Hand disinfection was observable in 4% (19/437) prior to donning; there was no effect of gender (P = 0.55). After removal of gown and gloves, hand hygiene could be detected in 63% (216/345); again, no effect of gender could be found (P = 0.17). After doffing, 20% of the participants (70/345) disinfected their hands. No effect of gender was found (P = 0.14).
Discussion
This prospective trial demonstrates that only one in five participants wore all items of PPE correctly at their first patient contact in simulated cardiac arrest of a COVID-19 patient. Furthermore, putting on PPE as intended delayed the first patient contact by approximately 80 s. This delay was slightly shortened by omitting protective items and/or incorrect fitting of PPE. Buddying was provided during donning only by a minority of participants. Correct doffing of PPE was observed in only 56% and buddying during doffing, as a potential error reduction measure was recorded in only 22% of the cases. To the best of our knowledge, this is the largest trial investigating the effects of using PPE in a standardized, simulated CPR so far and the results may have an important influence on future CPR training in the context of pandemic events or simply on resuscitatation of patients under isolation precautions. Despite increasing promotion and most likely training and experience with the use of PPE during the study period during the pandemic, compliance with donning and doffing in terms of the use of all items and their correct fitting was low.

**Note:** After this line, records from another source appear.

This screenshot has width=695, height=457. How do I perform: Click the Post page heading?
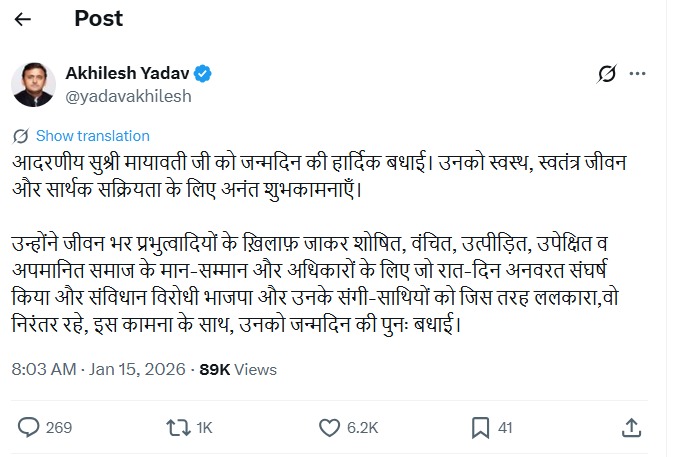(100, 20)
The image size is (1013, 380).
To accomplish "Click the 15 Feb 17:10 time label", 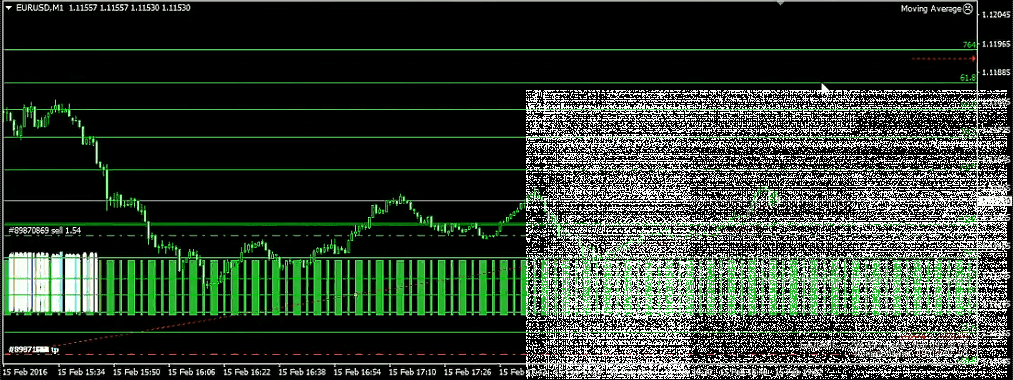I will (413, 373).
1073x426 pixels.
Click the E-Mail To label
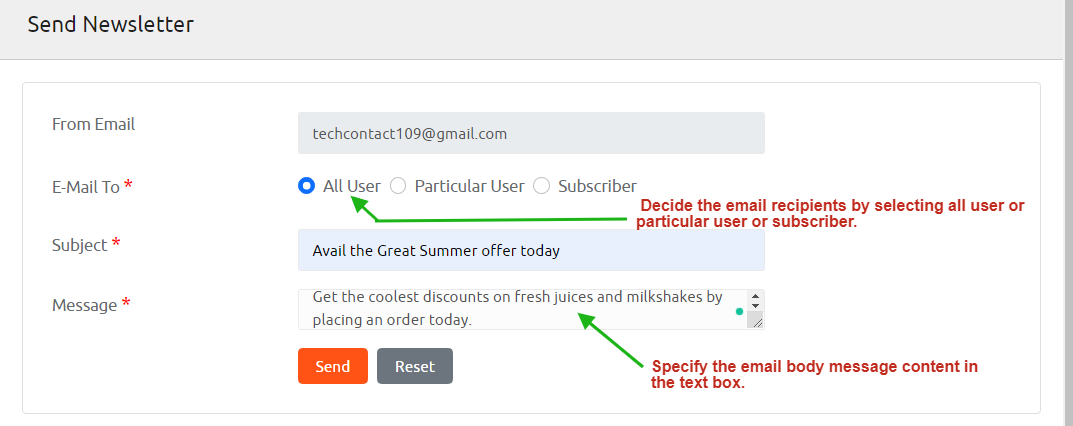pyautogui.click(x=86, y=187)
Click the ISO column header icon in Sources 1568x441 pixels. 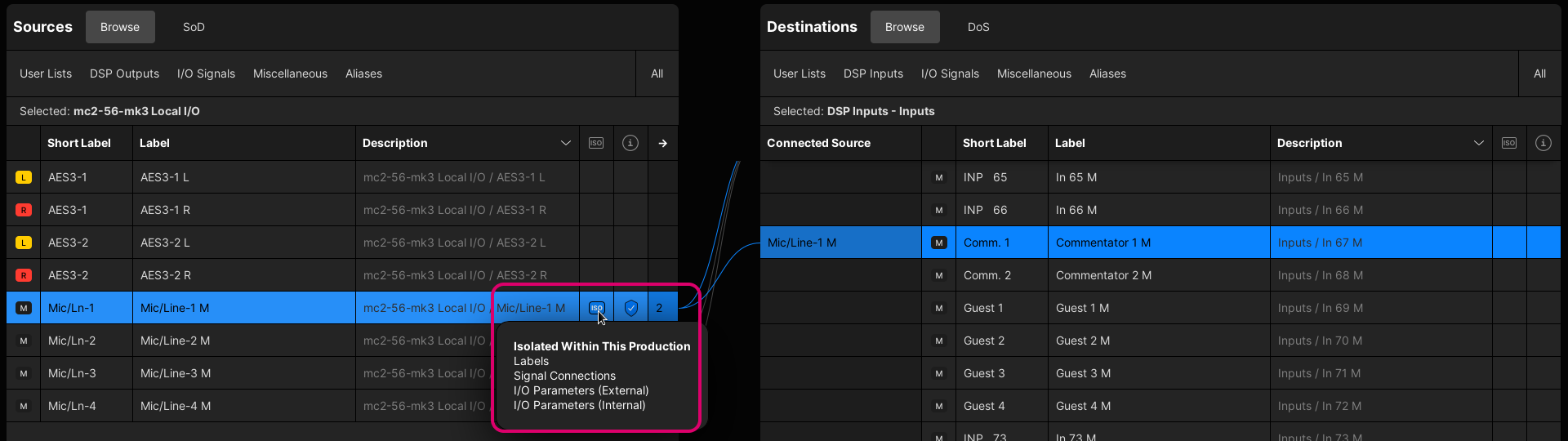click(x=596, y=143)
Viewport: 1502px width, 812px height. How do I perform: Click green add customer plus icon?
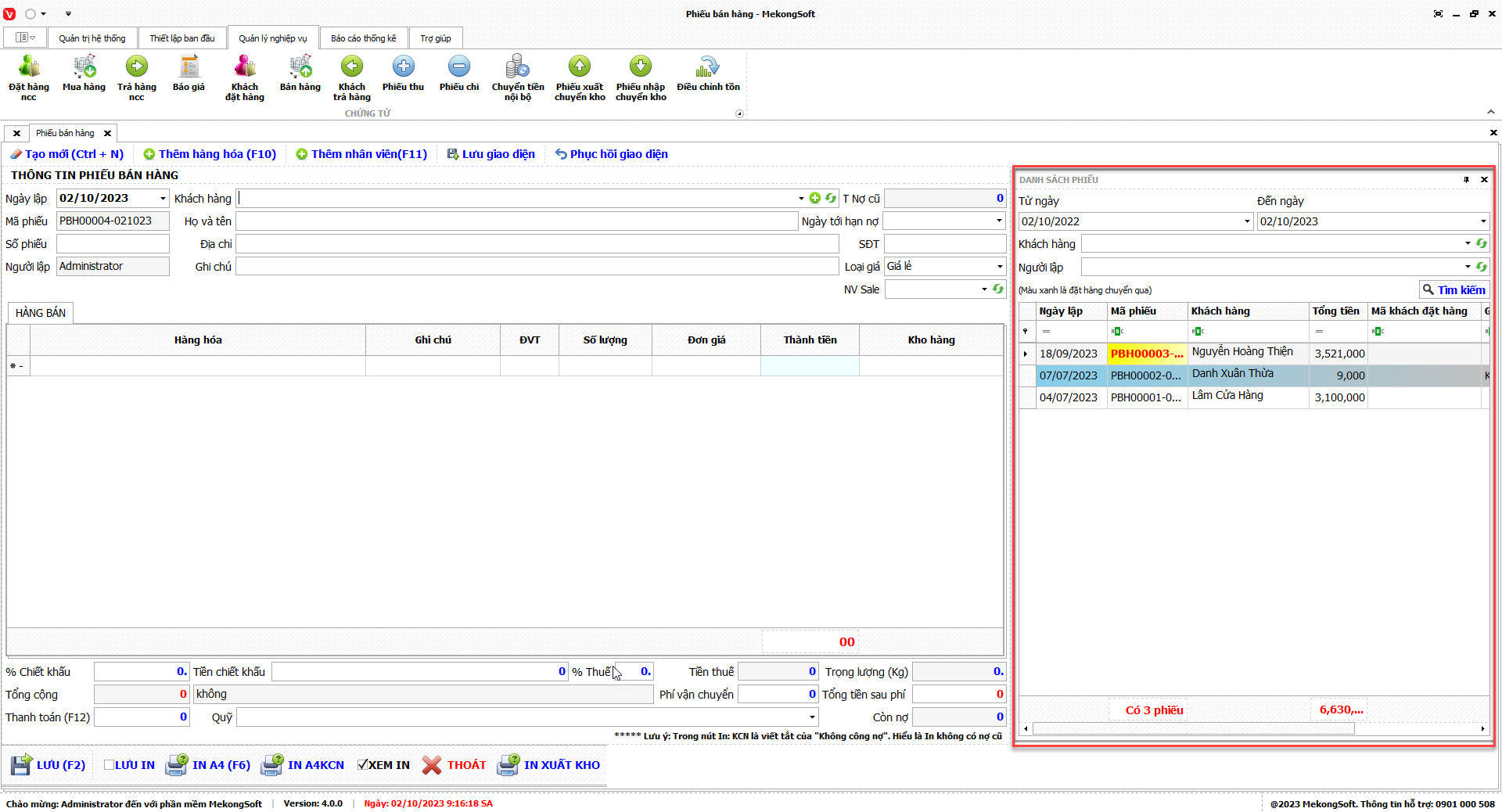(x=815, y=199)
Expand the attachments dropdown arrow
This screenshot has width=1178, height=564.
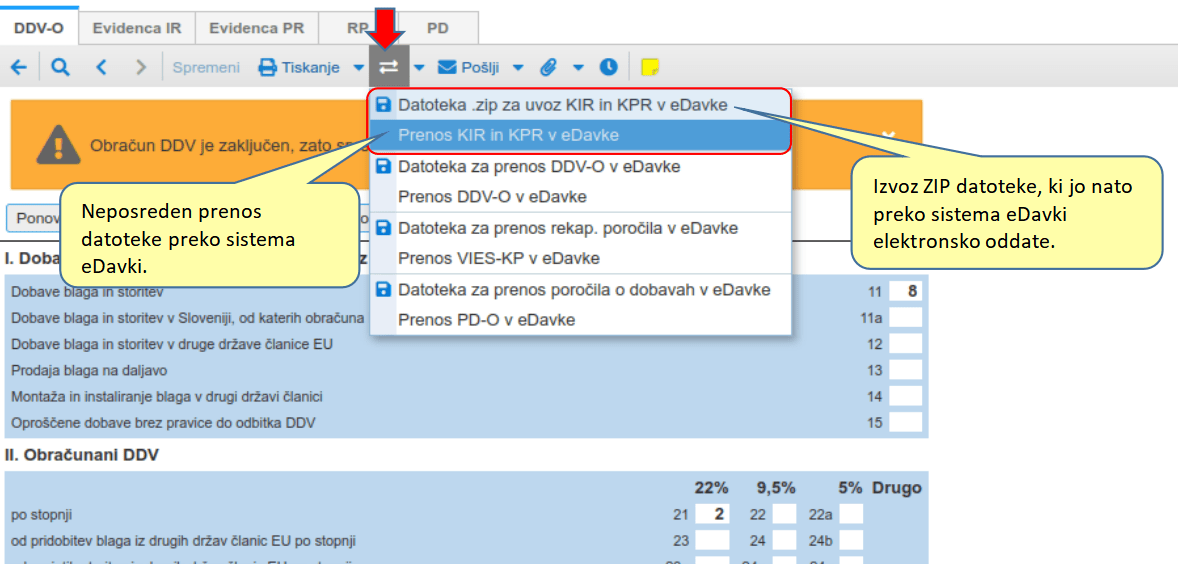pyautogui.click(x=578, y=68)
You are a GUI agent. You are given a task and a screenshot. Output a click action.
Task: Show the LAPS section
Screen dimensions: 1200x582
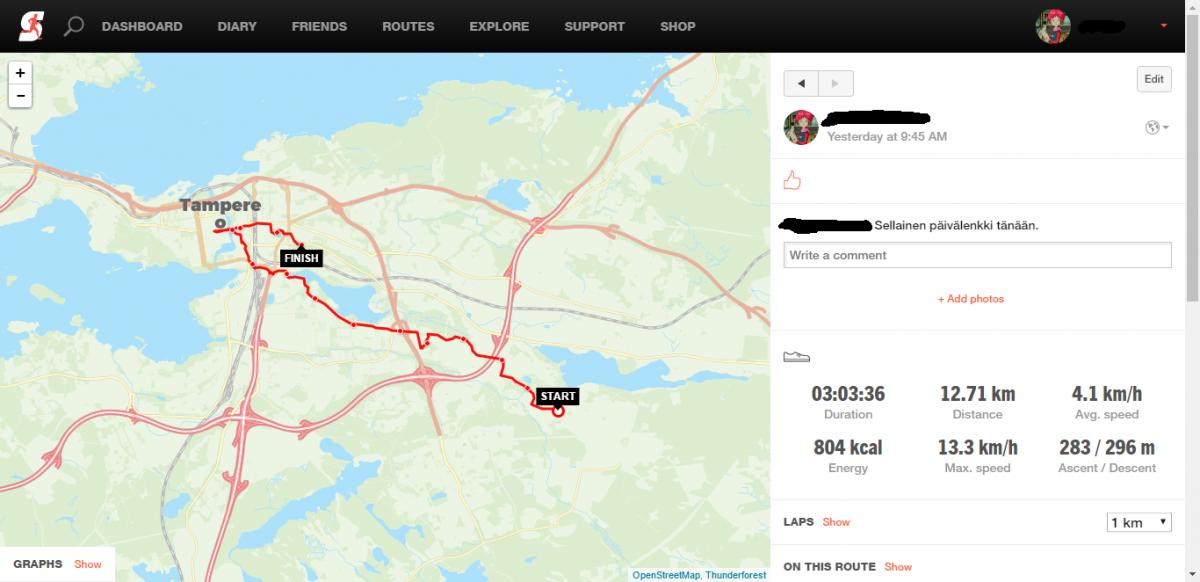[x=836, y=522]
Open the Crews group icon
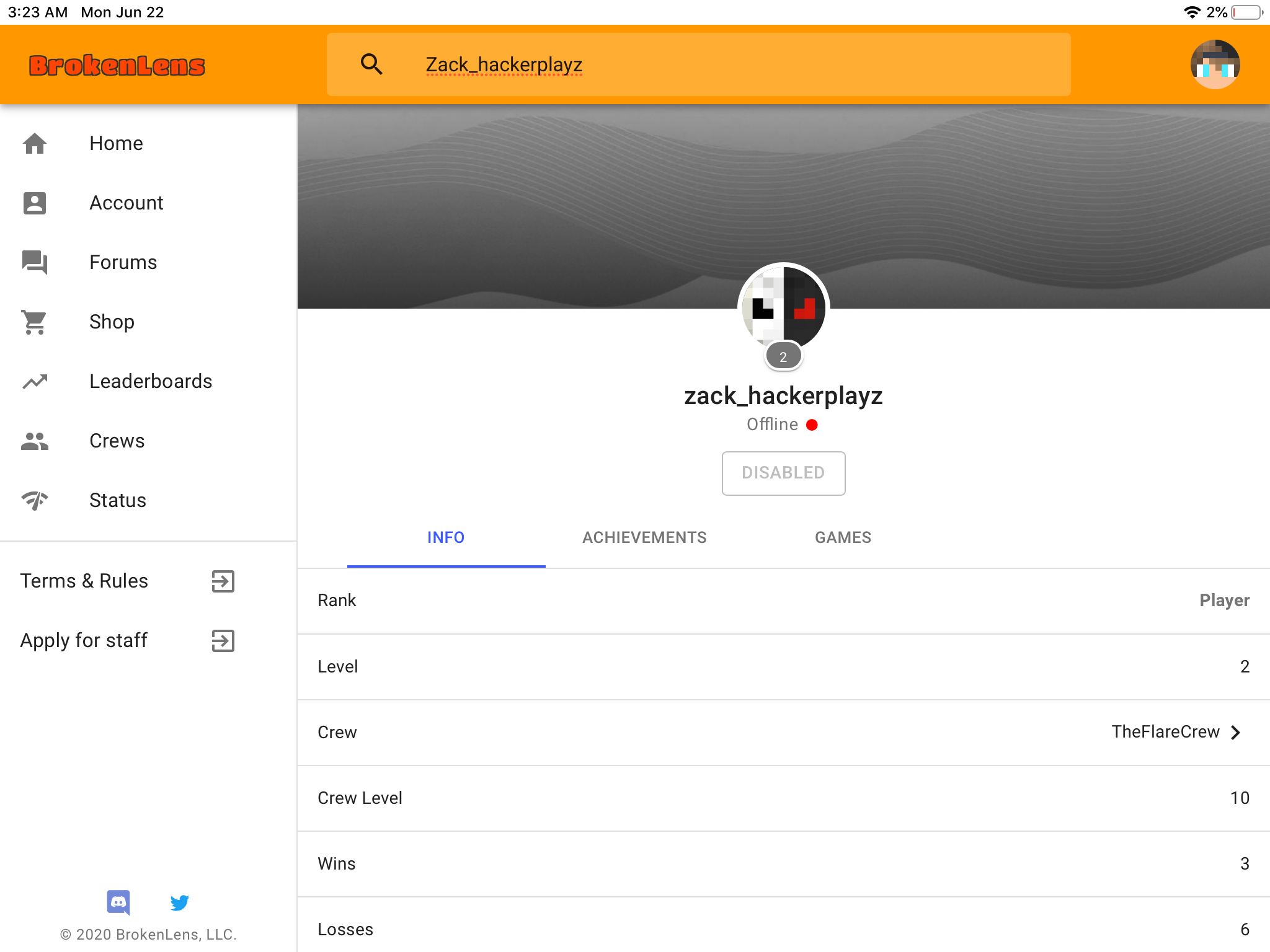This screenshot has width=1270, height=952. tap(35, 441)
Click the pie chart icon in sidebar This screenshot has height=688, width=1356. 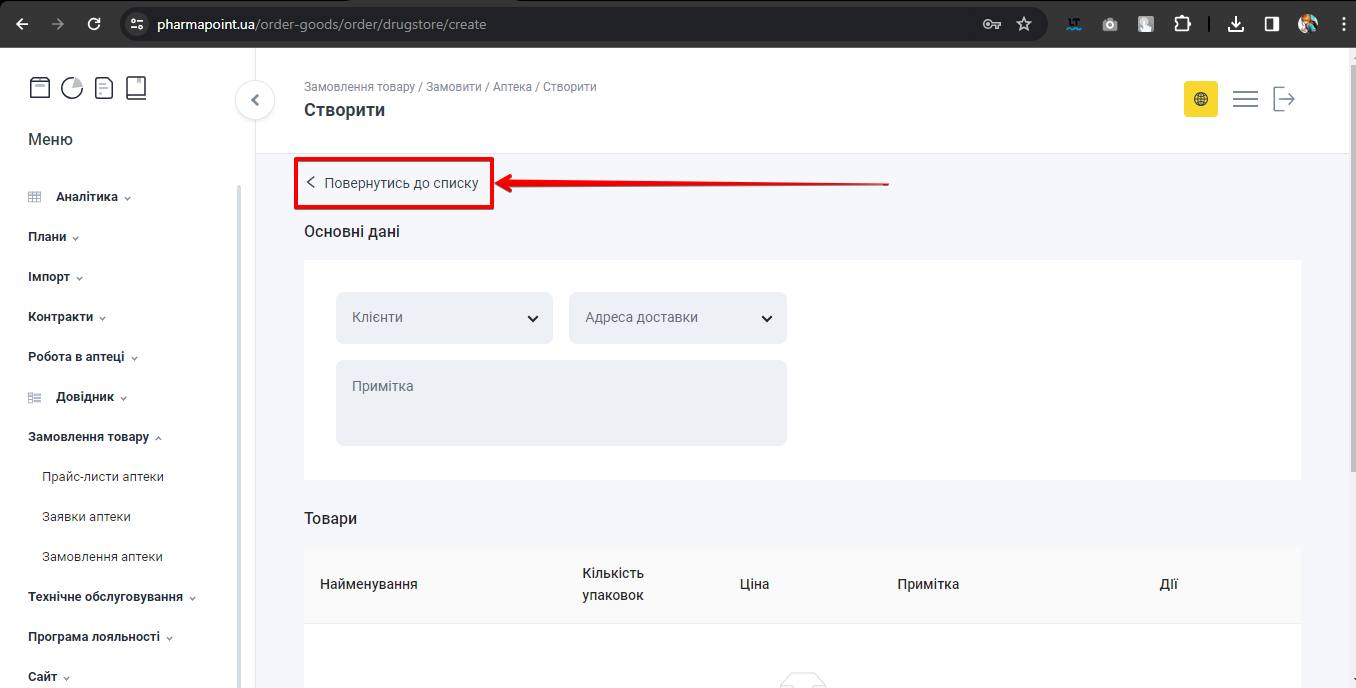[x=72, y=88]
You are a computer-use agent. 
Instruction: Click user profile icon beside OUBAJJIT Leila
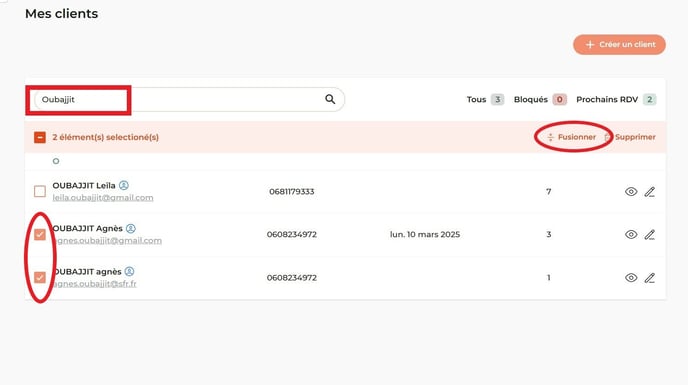coord(124,185)
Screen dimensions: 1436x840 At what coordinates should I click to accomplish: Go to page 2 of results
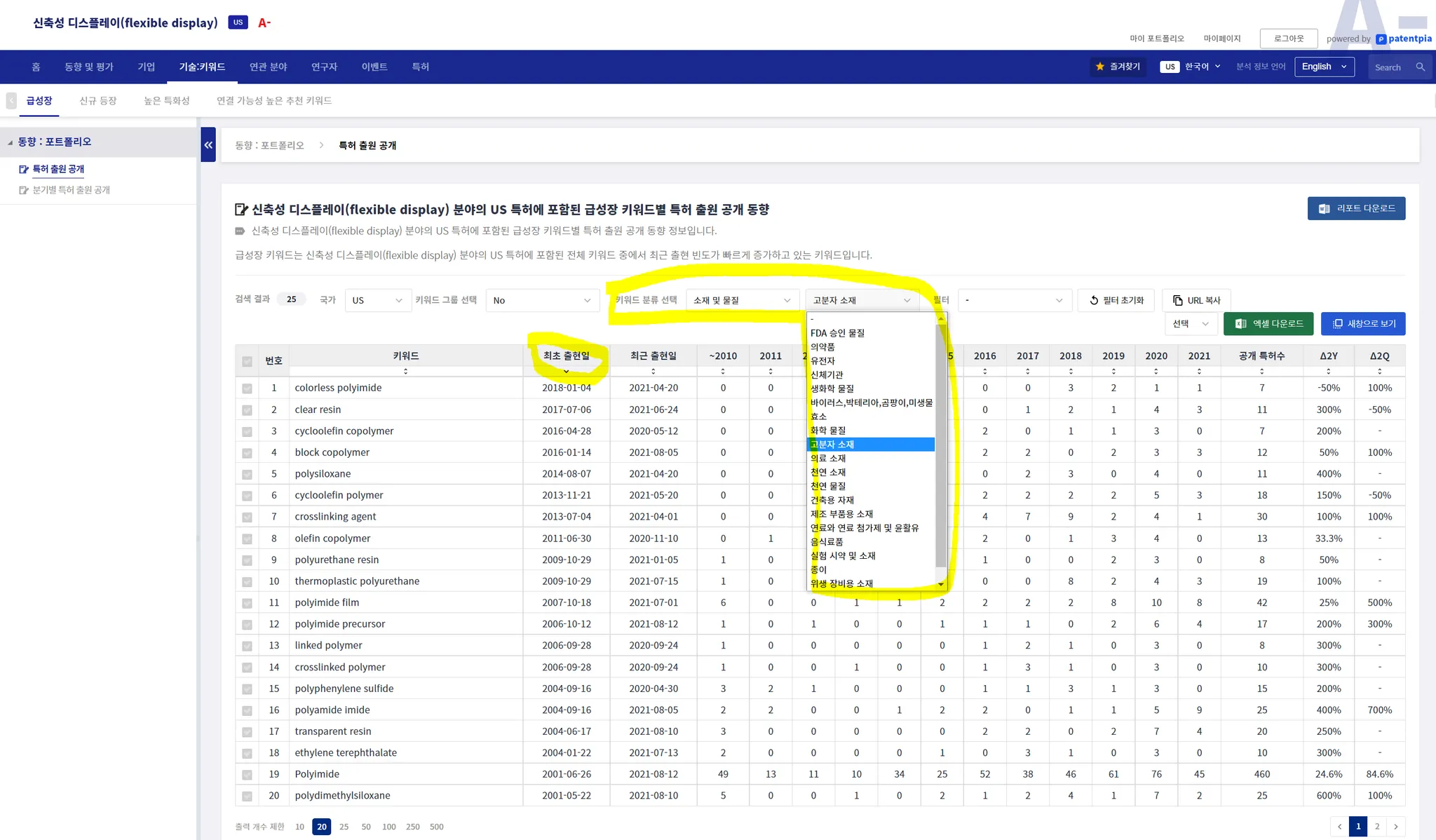pyautogui.click(x=1377, y=826)
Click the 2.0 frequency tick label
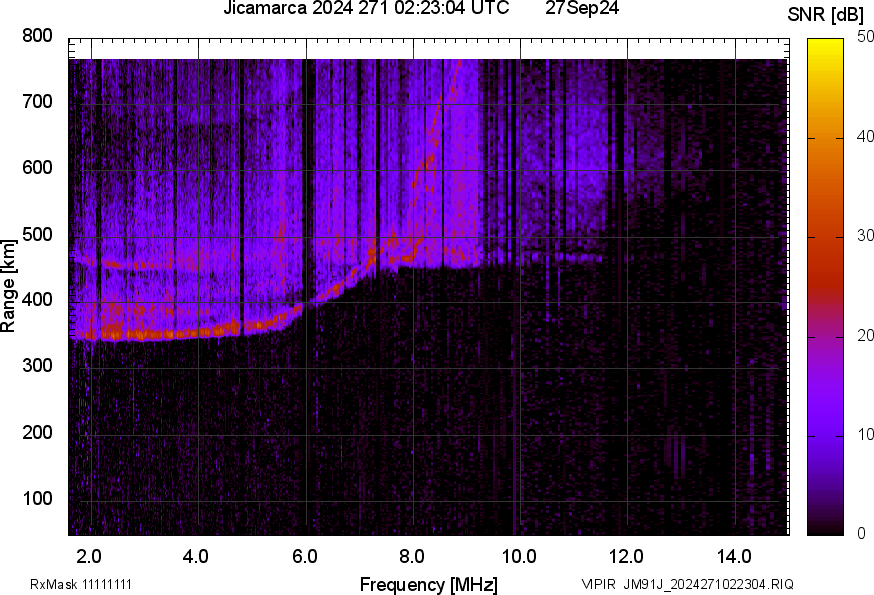 click(x=89, y=555)
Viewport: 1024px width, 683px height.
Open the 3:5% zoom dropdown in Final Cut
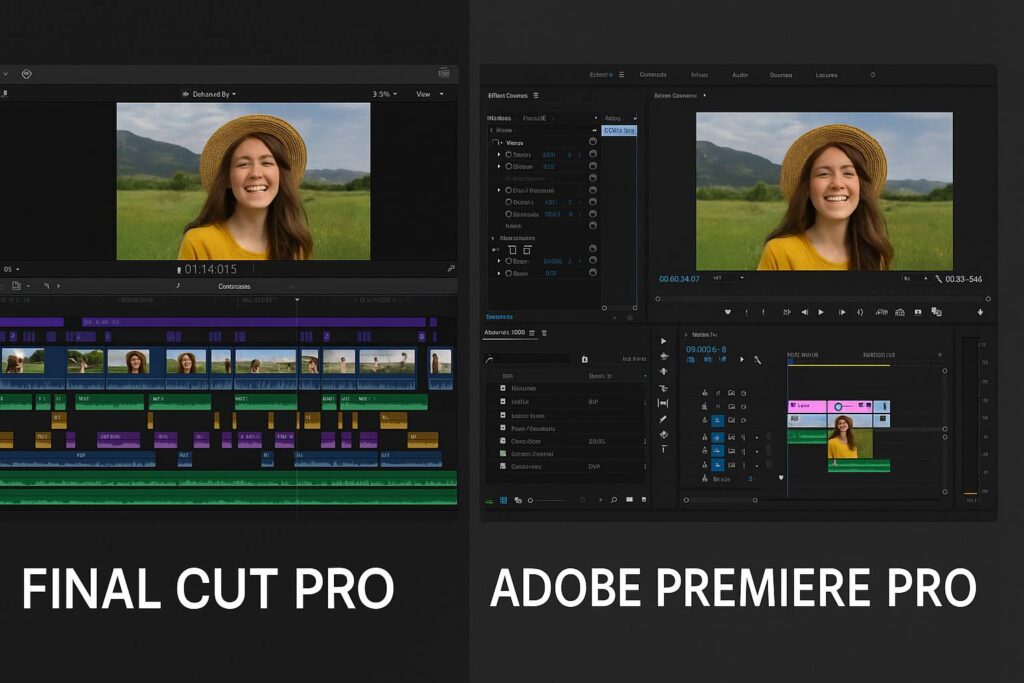click(x=384, y=94)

Completeness, fitting, and timing of PPE protection during and after donning.
Our findings show that completeness as well as correctness of PPE donning are time sensitive. And, although COVID-19 publications have reached over 400 thousands, there were 118 hits (thereof only 9 studies) using the search string “donning and doffing AND time” via PubMed and a combination thereof, making a reliable comparison to the existing literature difficult. Depending on the complexity of the protection to be applied, the time required to don PPE ranged from 2 to 4.5 min [23] and 10 to > 20 min respectively [24, 25]. An increase in time of 10% was described for the nurse workload and quality of care using process simulation [26]. Besides, our data suggest that a relevant proportion of participants had insufficient knowledge of how to correctly apply PPE. Concerning correctness, this is in line with data where the numbers of correctly donned and doffed PPE in observed health care workers ranged between 50% and 37% respectively [27]. This is significant as data from Italy, one of the earliest and hardest hit countries in Europe, from the early days of the pandemic suggests that formal training and support did take place and buddying was available – only 24% (91/380) were never buddied and 79% (299/380) had received formal training in PPE use at any time [28]. Supporting Italian data state, that approximately half of the physicians reported that the information received about the use of PPE was either clear (47%) or complete (54%) [29]. “Ill-fitting” as described by Janson et al. [30] implies the discrepancy of PPE being generally designed around the size and shape of an average European or US white man’s face and body and the anatomical difference in size that could lead to additional risk for female healthcare workers. In the present cohort with approximately 50% female participants we neither observed ill-fitting nor were confronted with corresponding participants’ complaints.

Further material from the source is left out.